An ordinance to erect the billboards on Interstate 295 in the Hedding section and along the New Jersey Turnpike was up for a second reading and final vote for adoption. The proposed law, which sparked a huge townshipwide outcry, was defeated by a vote of 3 to 1 with the mayor abstaining due to a conflict of interest.
Over 70 people were present at the meeting, which was standing room only, and more than half of them wore green shirts that said “Mansfield: Preserve our countryside,” in protest of the ordinance.
Proponents argued the township needed the additional tax revenues the signs would bring; opponents said they would be a blot on the landscape and detract from the quality of life.
Debate went on for more than two hours between residents, lawyers and township committee members. The ordinance was ultimately withdrawn at the suggestion of township committee member Kenneth Denti. In the vote to withdraw, deputy mayor Laverne Cholewa was the lone dissenting vote.
Mayor Arthur Puglia abstained from the debate and the vote at the request of Stuart Lieberman, a land-use lawyer from Princeton who was hired by those against the ordinance.

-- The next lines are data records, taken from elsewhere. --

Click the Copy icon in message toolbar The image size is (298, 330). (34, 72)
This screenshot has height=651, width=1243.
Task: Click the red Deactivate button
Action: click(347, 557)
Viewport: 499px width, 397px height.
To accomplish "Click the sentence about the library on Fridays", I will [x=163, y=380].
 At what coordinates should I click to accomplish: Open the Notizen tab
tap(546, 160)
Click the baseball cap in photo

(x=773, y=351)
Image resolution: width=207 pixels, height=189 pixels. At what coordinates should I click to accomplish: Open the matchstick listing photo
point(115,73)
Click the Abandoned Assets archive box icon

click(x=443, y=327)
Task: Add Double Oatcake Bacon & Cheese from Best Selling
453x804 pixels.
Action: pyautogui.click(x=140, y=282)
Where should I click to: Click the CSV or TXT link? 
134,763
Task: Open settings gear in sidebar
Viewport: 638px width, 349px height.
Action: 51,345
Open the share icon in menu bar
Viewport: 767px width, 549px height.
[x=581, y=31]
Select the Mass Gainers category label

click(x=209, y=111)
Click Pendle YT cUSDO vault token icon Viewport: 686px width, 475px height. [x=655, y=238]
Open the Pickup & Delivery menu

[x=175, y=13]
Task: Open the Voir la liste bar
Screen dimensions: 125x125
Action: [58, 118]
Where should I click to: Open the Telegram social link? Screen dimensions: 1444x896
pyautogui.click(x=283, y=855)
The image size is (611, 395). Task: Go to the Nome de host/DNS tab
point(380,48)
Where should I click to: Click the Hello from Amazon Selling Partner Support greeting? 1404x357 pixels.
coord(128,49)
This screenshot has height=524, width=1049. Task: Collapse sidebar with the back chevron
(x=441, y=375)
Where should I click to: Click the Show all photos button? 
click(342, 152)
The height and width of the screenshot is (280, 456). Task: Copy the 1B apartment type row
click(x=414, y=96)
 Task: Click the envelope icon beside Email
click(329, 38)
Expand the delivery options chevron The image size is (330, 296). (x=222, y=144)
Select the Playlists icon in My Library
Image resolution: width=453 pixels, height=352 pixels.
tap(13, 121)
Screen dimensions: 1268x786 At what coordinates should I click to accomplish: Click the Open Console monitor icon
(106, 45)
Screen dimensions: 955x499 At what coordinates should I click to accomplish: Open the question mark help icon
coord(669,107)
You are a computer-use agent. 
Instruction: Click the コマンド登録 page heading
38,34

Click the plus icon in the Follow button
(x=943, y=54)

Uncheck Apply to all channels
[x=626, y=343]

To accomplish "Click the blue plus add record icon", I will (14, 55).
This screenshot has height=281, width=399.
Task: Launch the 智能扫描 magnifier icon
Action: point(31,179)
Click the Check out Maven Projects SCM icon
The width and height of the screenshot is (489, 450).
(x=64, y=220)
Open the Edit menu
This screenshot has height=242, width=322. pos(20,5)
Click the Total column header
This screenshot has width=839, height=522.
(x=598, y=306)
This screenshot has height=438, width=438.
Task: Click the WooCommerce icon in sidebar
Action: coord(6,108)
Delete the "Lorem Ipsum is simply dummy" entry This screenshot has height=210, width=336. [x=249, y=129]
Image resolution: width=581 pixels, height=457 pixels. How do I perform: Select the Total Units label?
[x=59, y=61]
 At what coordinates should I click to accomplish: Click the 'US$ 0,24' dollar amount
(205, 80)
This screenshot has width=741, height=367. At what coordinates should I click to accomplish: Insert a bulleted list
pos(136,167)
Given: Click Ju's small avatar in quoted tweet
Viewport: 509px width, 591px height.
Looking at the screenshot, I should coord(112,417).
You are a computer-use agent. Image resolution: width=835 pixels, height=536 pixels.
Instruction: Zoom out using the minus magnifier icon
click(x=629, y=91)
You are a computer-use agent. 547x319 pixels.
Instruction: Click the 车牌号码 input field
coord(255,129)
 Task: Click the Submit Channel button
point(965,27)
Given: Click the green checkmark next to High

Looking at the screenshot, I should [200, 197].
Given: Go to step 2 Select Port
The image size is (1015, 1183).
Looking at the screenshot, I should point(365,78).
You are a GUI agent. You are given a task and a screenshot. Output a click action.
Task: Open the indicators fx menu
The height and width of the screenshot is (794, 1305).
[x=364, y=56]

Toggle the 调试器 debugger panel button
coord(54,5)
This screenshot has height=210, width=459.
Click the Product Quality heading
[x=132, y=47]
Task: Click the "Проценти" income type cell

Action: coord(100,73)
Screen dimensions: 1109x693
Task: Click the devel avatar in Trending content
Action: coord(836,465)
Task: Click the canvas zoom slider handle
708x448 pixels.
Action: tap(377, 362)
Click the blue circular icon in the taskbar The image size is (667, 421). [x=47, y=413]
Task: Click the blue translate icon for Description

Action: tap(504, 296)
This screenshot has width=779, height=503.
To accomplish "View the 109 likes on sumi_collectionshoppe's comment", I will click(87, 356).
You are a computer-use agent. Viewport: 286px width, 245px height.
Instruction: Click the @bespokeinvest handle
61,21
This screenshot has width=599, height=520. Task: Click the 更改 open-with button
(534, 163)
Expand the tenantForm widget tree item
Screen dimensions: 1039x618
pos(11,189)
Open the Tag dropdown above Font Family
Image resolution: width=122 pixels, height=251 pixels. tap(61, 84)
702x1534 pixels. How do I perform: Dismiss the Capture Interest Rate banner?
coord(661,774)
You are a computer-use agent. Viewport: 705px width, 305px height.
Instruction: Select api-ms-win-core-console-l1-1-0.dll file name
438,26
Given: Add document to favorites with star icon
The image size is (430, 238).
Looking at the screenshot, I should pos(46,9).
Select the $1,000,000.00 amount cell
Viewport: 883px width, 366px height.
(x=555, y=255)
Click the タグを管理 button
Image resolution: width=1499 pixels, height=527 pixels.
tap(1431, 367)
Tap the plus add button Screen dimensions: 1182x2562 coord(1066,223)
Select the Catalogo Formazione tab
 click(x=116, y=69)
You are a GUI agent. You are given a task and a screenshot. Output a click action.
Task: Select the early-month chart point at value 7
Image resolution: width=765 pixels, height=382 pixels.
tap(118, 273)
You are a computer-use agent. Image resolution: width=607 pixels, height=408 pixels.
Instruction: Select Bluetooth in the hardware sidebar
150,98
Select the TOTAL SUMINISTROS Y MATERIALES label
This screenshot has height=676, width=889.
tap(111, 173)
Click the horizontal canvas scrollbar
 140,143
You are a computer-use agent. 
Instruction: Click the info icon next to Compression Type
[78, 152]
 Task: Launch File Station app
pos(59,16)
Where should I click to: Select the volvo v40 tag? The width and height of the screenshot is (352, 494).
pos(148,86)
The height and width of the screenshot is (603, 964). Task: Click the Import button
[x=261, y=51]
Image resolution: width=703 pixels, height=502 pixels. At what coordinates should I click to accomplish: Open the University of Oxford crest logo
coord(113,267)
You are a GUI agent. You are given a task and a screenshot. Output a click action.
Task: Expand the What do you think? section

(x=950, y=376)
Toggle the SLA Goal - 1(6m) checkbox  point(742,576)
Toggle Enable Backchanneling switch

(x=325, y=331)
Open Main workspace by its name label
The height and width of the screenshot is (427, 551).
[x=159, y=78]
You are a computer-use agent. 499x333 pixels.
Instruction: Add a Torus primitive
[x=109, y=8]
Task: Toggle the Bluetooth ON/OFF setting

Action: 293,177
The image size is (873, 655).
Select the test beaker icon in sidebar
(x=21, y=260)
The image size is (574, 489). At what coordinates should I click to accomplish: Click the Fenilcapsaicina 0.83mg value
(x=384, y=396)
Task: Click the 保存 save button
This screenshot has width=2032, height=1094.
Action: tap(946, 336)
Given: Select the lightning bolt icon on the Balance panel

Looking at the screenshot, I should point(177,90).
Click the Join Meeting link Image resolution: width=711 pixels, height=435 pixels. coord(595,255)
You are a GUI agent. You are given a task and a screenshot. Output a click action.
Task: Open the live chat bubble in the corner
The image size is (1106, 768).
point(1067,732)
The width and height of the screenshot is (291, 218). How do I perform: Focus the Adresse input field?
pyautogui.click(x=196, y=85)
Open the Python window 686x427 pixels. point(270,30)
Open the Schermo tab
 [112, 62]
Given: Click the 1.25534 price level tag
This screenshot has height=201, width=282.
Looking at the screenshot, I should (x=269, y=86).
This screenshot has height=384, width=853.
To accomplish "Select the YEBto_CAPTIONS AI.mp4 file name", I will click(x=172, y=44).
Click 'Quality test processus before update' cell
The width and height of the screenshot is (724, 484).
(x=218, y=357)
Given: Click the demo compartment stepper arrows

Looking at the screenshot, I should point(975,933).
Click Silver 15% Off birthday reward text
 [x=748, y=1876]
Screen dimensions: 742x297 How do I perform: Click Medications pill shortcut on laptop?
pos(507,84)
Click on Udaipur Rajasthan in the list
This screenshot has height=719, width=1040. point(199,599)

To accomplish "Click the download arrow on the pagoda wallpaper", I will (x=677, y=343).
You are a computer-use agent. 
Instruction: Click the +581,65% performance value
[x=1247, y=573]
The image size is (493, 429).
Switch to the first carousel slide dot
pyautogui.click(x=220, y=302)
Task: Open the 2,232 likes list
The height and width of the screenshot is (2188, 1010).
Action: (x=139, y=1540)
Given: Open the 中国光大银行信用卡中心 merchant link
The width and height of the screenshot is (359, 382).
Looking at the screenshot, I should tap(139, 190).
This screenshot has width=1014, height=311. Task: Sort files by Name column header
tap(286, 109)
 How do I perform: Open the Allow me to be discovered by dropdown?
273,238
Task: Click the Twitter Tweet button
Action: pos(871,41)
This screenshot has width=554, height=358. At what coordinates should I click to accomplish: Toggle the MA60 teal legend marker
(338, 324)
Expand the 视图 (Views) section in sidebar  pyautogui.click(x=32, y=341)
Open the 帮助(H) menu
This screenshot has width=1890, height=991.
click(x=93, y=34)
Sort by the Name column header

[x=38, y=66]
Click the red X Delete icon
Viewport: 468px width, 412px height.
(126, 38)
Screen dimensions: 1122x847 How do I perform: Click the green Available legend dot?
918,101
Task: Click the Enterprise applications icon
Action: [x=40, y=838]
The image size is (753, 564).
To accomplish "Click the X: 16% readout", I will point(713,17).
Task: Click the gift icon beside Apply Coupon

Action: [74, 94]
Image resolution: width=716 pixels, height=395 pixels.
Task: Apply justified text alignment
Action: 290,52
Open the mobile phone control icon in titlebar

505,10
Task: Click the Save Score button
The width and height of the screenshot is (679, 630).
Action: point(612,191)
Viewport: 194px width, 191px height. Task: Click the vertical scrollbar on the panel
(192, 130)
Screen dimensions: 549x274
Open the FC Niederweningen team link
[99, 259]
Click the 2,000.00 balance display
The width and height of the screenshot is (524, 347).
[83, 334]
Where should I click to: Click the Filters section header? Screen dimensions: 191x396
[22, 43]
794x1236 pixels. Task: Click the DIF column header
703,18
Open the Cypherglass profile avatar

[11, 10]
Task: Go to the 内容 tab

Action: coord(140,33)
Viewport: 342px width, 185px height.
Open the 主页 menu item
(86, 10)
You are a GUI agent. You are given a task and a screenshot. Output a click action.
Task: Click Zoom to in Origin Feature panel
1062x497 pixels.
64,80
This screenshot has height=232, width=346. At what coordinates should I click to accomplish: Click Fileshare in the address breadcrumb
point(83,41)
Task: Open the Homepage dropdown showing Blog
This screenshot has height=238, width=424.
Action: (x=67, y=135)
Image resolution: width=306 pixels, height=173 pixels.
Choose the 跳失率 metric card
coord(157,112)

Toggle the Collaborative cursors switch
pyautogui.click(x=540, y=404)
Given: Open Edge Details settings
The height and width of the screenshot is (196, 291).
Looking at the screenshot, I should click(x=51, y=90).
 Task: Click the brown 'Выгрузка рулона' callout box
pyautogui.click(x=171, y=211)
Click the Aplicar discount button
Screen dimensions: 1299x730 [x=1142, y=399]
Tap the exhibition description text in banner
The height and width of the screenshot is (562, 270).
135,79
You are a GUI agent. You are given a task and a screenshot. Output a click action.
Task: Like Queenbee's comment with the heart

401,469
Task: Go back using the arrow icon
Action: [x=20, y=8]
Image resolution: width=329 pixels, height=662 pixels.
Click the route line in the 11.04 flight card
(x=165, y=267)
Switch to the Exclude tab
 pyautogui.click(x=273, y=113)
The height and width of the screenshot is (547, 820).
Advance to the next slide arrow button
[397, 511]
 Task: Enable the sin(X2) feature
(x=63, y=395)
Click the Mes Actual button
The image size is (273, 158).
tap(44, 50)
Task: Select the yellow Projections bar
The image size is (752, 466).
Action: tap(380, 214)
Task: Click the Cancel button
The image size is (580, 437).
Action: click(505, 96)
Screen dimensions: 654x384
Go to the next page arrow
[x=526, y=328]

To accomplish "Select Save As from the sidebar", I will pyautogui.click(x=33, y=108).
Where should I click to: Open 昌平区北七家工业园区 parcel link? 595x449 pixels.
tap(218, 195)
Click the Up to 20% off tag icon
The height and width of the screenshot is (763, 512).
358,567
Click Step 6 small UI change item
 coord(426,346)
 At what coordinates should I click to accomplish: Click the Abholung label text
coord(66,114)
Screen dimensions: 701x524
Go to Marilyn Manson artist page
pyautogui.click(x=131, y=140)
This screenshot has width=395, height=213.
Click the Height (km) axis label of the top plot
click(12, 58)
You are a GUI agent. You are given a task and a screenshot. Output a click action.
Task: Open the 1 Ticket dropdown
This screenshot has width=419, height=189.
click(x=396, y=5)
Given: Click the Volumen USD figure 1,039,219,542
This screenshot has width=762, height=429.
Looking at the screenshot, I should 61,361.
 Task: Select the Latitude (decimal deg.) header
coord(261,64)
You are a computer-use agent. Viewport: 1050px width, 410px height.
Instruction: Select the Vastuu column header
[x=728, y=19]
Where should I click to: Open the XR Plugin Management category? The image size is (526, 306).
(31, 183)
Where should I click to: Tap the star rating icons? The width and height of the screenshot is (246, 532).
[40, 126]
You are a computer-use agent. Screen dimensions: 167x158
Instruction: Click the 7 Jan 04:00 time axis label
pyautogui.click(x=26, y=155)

He asked the mayor to recuse himself because he had a “relationship” with property owners who would benefit from the ordinance. The ordinance would have allowed four billboards in Mansfield, two in Hedding on Interstate 295 and two on the other side of town by the New Jersey Turnpike. The billboards on Interstate 295 would have been 60 feet high and the ones on the New Jersey Turnpike 90 feet high.
“I’m just so glad; I’m hoping this will put an end to this issue,” said township resident Claudia Teal who had protested the billboard ordinance since it was first proposed. Teal said one of the proposed billboards would have been visible from her home.
Those against the billboard ordinance felt that the approximately $12,000 per year generated by the billboards in tax revenue was poor compensation for the unsightliness of the signs and the compromise of the township master plan.
Residents were afraid of light pollution emanating from the billboards at night and the possibility of more billboards being erected since the ordinance permitted billboards to be placed at least every 1,000 feet of highway space.
The residents were also worried that the billboard sizes would exceed the 14-by-48-foot limit specified in the ordinance because certain types of enlargements were permitted.
Township resident Kathleen Potts was concerned that the billboard content would affect her children.
“We can’t control what it says on the billboards — that scares me,” Potts said.
Cassandra Bartsack, another township resident, took photos of billboards elsewhere in the state that contain what she considers objectionable content, such as advertisements for alcoholic beverages, and placed them on signs held up during the meeting.
“It will change our quality of life,” Bartsack said to the township committee members.
Those who wanted the billboards to be erected said that taxes in the township were too high and any relief would be welcome.
“The thought of signs does not bother me, what bothers me more is higher property taxes,” said township resident Mellissa Esser. A billboard would have been placed near Esser’s property.
“It seems foolish to throw away a chance at a ratable,” she said.
Resident John Gusz took a direct shot at the protesters, all dressed alike for solidarity.
“All the green shirts don’t care because they are wasting money on green shirts,” he said.
After the ordinance was withdrawn, Puglia declined to express an opinion on the outcome.
“I have friends on both sides and I see both sides of what they want and what they could do,” Puglia said.
Township committee member Jaime Deveraux was against the ordinance but cautioned the town about damage the proposal caused.
“You allowed one ordinance to let you turn against each other,” Deveraux said to the audience.